Book Talk
Climate Leviathan
by Kathryn Nicolai ’20 and Sherri Kimmel
Joel Wainwright ’95 is a geographer by trade, but one who dove deeply into the classic foundational texts of Western political philosophy to develop a political theory that addresses the challenges of resolving climate change. The result is Climate Leviathan.
Joel Wainwright author headshot
Photo: Ohio State University
Joel Wainwright’s book grew out of a talk he gave at Bucknell.
Wainwright, an associate professor at Ohio State University, and his co-author, Geoff Mann, director of the Centre for Global Political Economy at Simon Fraser University in British Columbia, make their living by teaching geography, but they read Hobbes, Locke, Hegel and Marx to inform their writing, because they didn’t feel there was a coherent political theory undergirding efforts to rein in global climate emissions.
Their term “climate Leviathan” is a takeoff on Thomas Hobbes’ 17th-century political treatise, Leviathan, written during a time of social change. Says the environmental studies major, “Geoff and I are thinking in a manner akin to Hobbes. We’re looking around the planet and seeing that the order we’re living in is wracked by major problems, ones that the current order doesn’t seem capable of resolving.”
According to Wainwright, governments and institutions have failed to create a global response to climate change. “The two main groups who are suffering the consequences are poor people and the children, great-grandchildren and great-great grandchildren yet to come,” he says. “They don’t have a say in how we respond. The wealthy and powerful people of the world today hold all the cards. That’s why we need to step back and ask some radical, fundamental questions and look at things differently.”
Five years ago Wainwright returned to Bucknell for a geography department forum. “The title of my talk was ‘Climate Leviathan.’ It was the first public version of the argument Geoff and I had worked out. The Bucknell impression lies deeply in the book. My two most influential teachers, Ben Marsh and Paul Susman, didn’t just teach about environmental issues, they did so with a historically minded and philosophially grounded analysis that I hope is exemplified in our book.”
Climate Leviathan: A Political Theory of Our Planetary Future. Joel Wainwright ’95 and Geoff Mann (Verso, 2018)
Joe Scapellato (English)
Big Lonesome (Mariner Books, 2017)
This collection of 25 short stories conjures worlds, themes and characters who are at once unquestionably familiar and undeniably strange. Scapellato navigates the history of the American West exploring place, myth, masculinity and what it means to be whole or broken.

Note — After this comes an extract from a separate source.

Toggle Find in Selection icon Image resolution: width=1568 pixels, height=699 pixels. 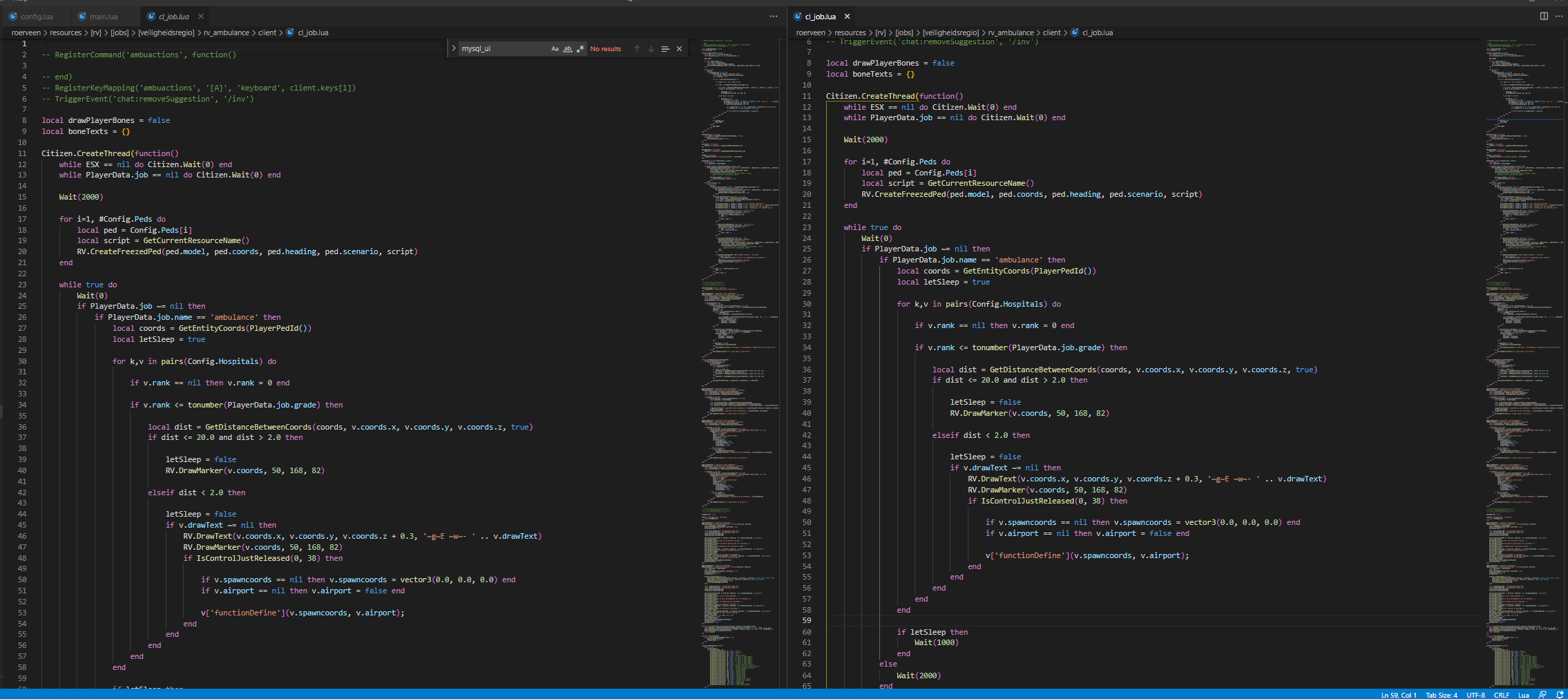click(665, 49)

James Mark Shields (comparative humanities and Asian thought)
Against Harmony: Progressive and Radical Buddhism in Modern Japan (Oxford University Press, 2017)
Shields explores how progressive and radical Buddhism during the late 19th and early 20th century shaped modern Japan, providing a historical and contextual overview of the primary figures and movements, and examining the interconnection between Buddhist ideas and broader intellectual currents.

Alumni Books
Matt McCormick ’90
The Prototype (self-published, 2018)
New guy at Advanced Research Technologies Robert Dulaney gets drawn into a high-stakes spiral of cyber espionage, murder and mayhem, as his employer races to beat foreign competitors to market with their solar power storage prototype. McCormick drew on his 20 years in programming and cyber intelligence to craft this thriller.

Jon Methven ’96
Therapy Mammals (Rare Bird Books, 2018)
Told from the perspective of unreliable narrator Tom “Pisser” Pistilini, the Patrick Bateman of the private school community, Therapy Mammals is the story of the lengths one father will go to protect his children, his marriage and his worthiness. The novel is in an intriguing romp through modern parenthood navigating class privilege, digital media, hacker culture and gun violence.